I am not so naive as to think that somehow just by dancing we can change the world and make it a less violent place; that a plie can be translated into sane gun-control policies that would let my friends and neighbors who use their firearms responsibly retain them for the purpose of hunting or target shooting or even, yes, self-defense (though I think that I've heard statistically one is more likely to be hurt or killed by one's own handgun than to defend oneself successfully with it against a genuine attacker); that a grand-battement could kick policy makers in the ass and get some decent mental-health care options going in this country; that a tour-jete could make the violent and the homicidal lay down their guns and spare the lives of innocent children (the majority of children who die of gun-related injuries, by the way, are not suburban schoolkids, but black children in our inner cities -- the outrage just isn't there for them, because they tend to be killed one by one, not twenty at a go... and that's a generous view of why nobody's screaming mad about it).

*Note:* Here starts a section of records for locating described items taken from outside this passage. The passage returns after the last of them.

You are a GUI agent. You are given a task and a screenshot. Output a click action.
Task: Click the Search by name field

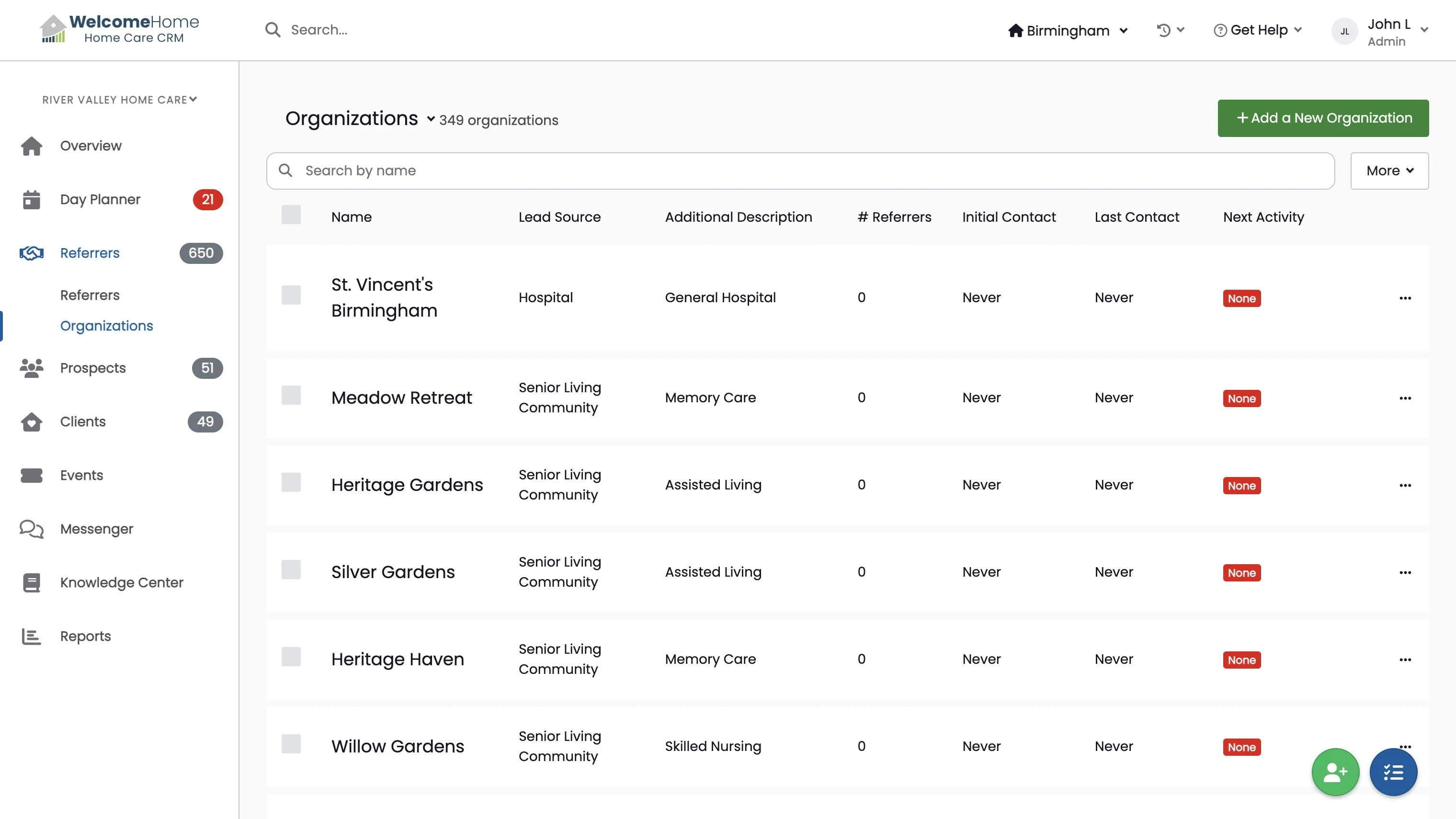coord(800,171)
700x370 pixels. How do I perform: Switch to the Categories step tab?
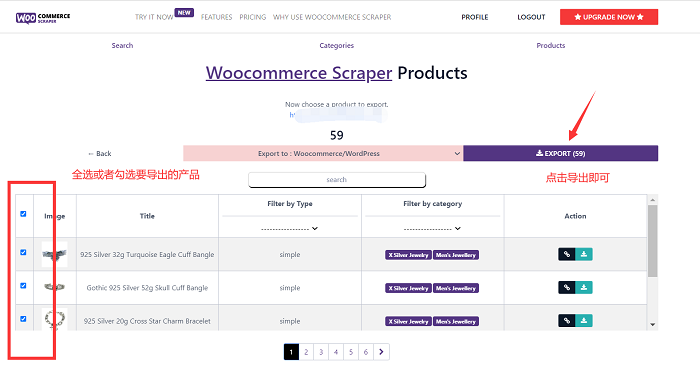337,46
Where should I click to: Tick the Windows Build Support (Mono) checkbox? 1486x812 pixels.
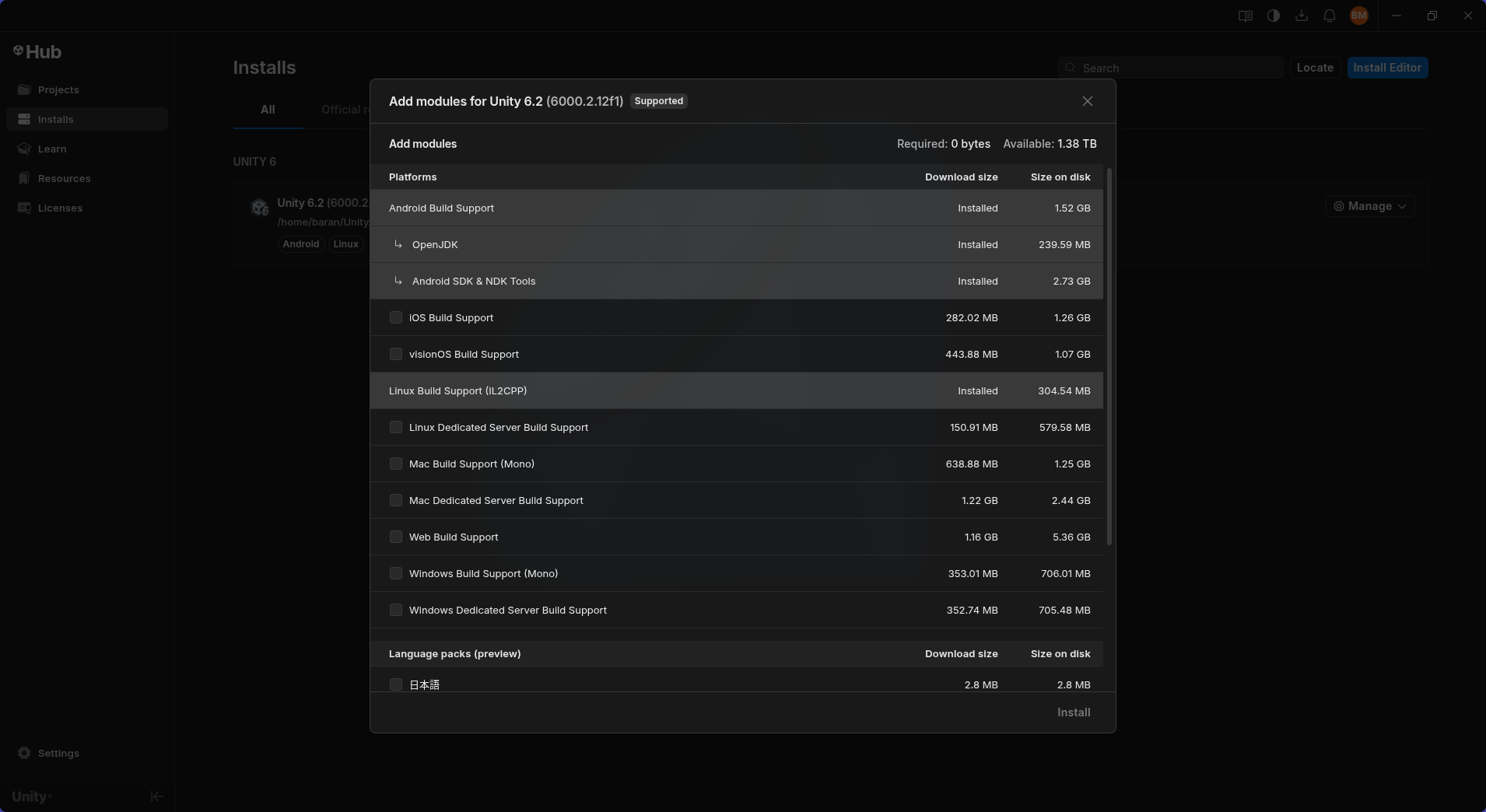[396, 573]
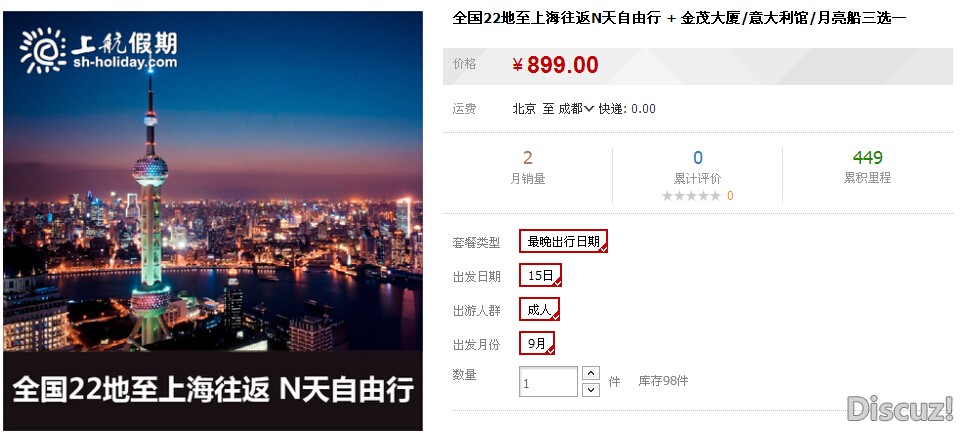The image size is (970, 433).
Task: Select the 最晚出行日期 package option
Action: [x=564, y=241]
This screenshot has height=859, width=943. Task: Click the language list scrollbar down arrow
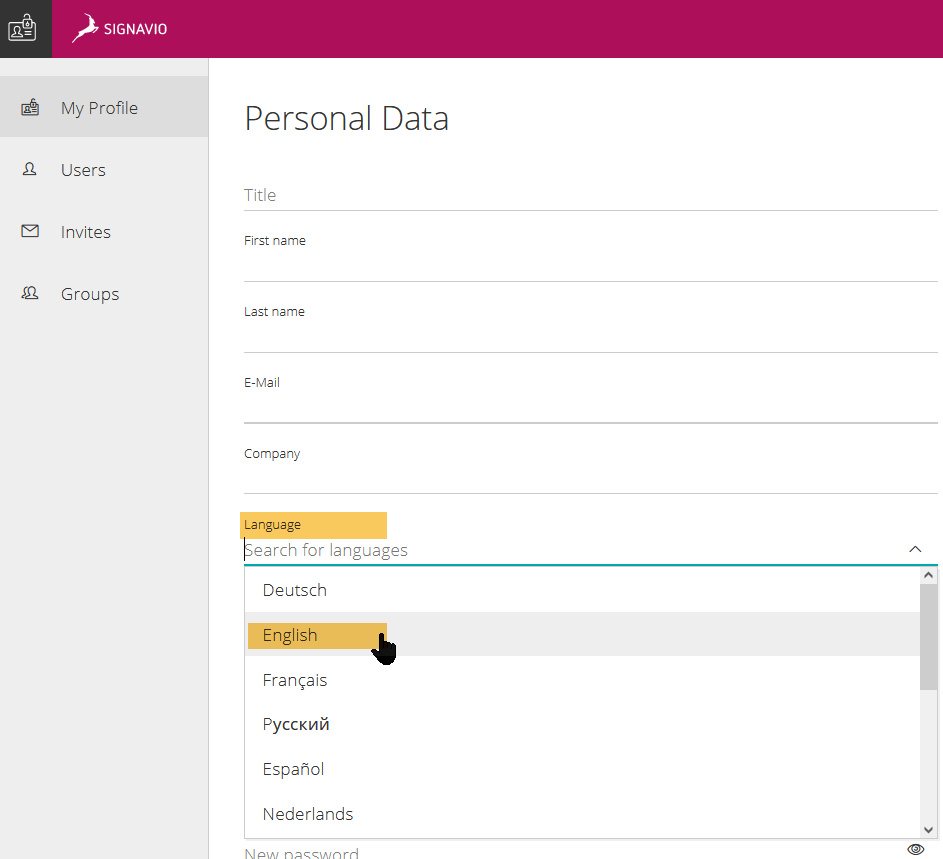929,830
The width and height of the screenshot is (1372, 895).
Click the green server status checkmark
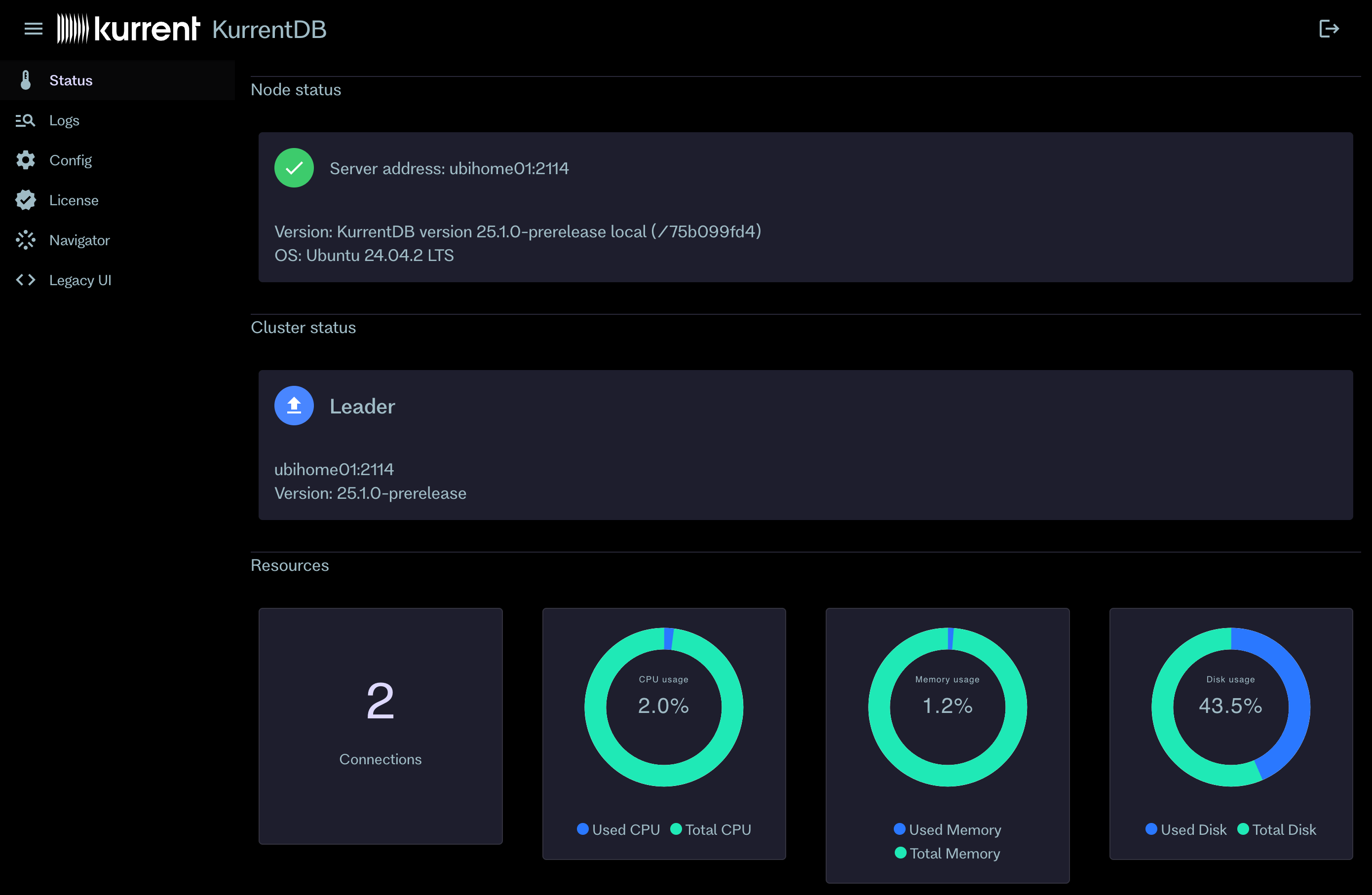[x=294, y=167]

Yet I hope that by teaching, learning, and sharing all the participatory arts: dance, music-making, mural-painting, and so forth, we can slowly, slowly turn the face of culture in which we live from the blank stare of the film-goer or video-game-player mesmerized by fantasy mass-murder and destruction, toward a more thoughtful, reflective, engaged, and life-celebrating view. Who knows, if Adam Lanza had been enrolled in a dance program, maybe this would have prevented the tragedy. But that would presuppose a system in which we care for the fragile and the wounded and the broken among us as diligently as we care for our own immediate interests.

In conclusion: though I may still be reticent to express the full strength of my antipathy towards gun culture, I have been forcing myself to be clear, when I talk with my friends and neighbors here, that I feel unequivocally that it is time for more stringent gun-control measures. I have also been taking some notes on an idea I have for working with a colleague who is a dance and movement professor, and collaborating with our local ArtsBridge program, to start a dance-in-the-schools initiative with a focus on non-violent conflict resolution.